A minha Mãe era uma mulher de coragem, mas tinha medos terríveis. O seu grande pânico era que, de um momento para o outro — não sei bem como — os Alemães chegassem a Lisboa e nos fossem prender — não sei porquê, tanto mais que até nem somos judeus! — e, então, ela já tinha esconderijo para nós! Nada mais nada menos do que no forro da casa. É que, em algumas das divisões, havia clarabóias por onde se podia subir para o forro. Seria lá que a minha saudosa Mãe nos esconderia — a mim, a ela e à minha Irmã, mais velha do que eu sete anos.
Santa inocência! Para não dizer, santa ignorância!
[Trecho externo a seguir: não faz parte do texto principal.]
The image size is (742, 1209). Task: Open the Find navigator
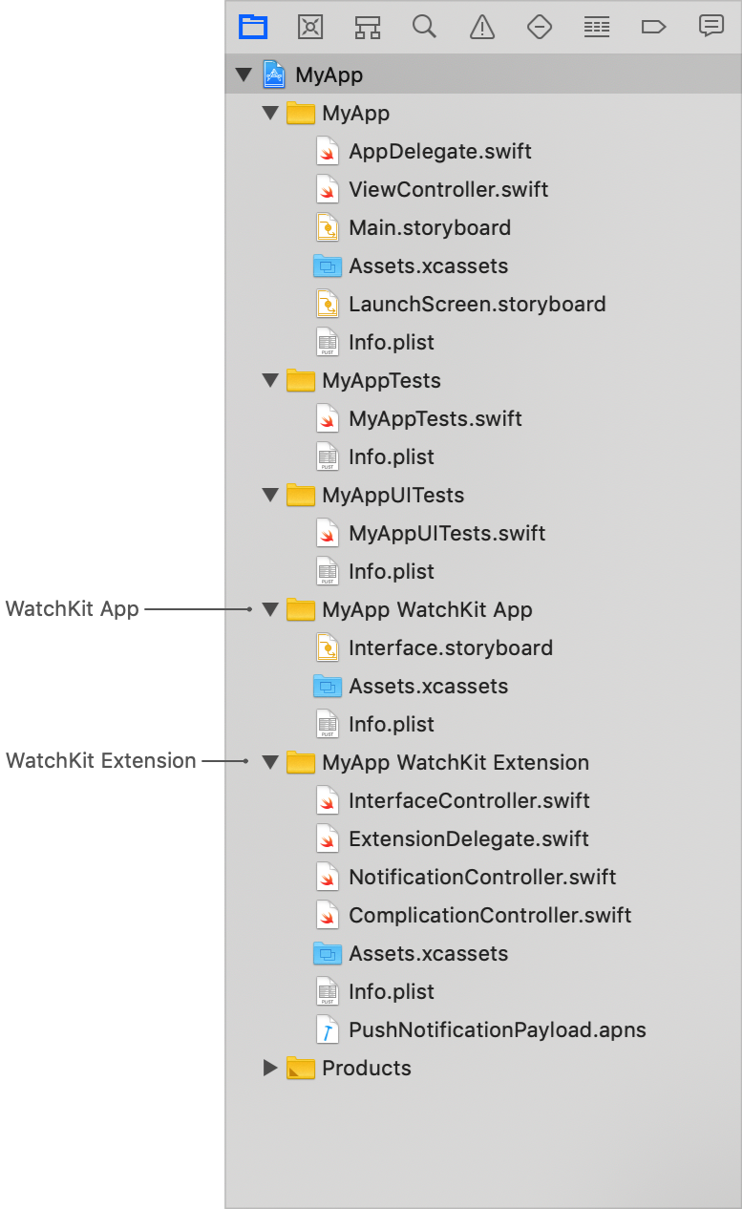point(424,27)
Mas e onde estava o meu Pai? Pois, esse era o outro grande medo da minha Mãe! É que o meu Pai andava embarcado no único navio petroleiro que transportava ramas para a refinaria da Sacor, em Cabo Ruivo. Era um petroleiro da Armada e que nem uma miserável peça de artilharia tinha a bordo — era o S. Brás que acabou como navio "logístico" da Armada — e que se tocasse uma mina explodia em menos de um fósforo se acender! E a minha santa Mãe ensinava-me a rezar orações infantis ao Anjo da Guarda para que fosse a minha protecção e a dos que estavam doentes e a dos que andavam no mar. Os olhos enchiam-se-lhe de água e a voz tremia quando assim me instruía na doutrina católica. Que saudades dessa Mulher doce e lacrimosa que me obrigava, com suavidade, a olhar uma estampa de um Anjo da Guarda, que protegia uma criança, metida numa moldura, e que estava pendurada na parede de um dos quartos de nossa casa!
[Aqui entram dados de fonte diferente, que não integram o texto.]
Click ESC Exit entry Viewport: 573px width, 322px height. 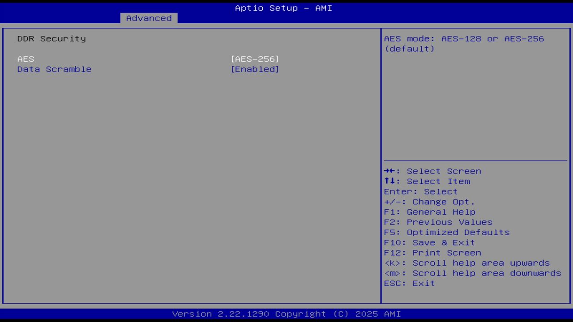(x=409, y=283)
Depois vem-me à lembrança outra recordação desses tempos. Aí já não era o medo da minha Mãe, mas a sua tenacidade, a sua preocupação em arranjar para nós o que de melhor podia para pôr na mesa, às refeições. Recordo-me de estar nas filas do racionamento para comprar peixe, julgo eu! Não se vendia em todo o lado. Era preciso ir aos postos abastecedores e lá ficava eu, com o meu irrequietismo, preso na mão firme da minha Mãe, enquanto se esperava por ser atendido.
E no dia em que passam setenta e um anos sobre o lançamento da primeira bomba atómica, eis as minhas lembranças da guerra, que foi a grande companheira dos meus tempos de crescimento. Eu não tinha consciência, mas, quando fiz treze anitos só haviam passado nove sobre o fim desse tremendo conflito militar que deixou a Europa de rastos para sempre enquanto potência com comando mundial.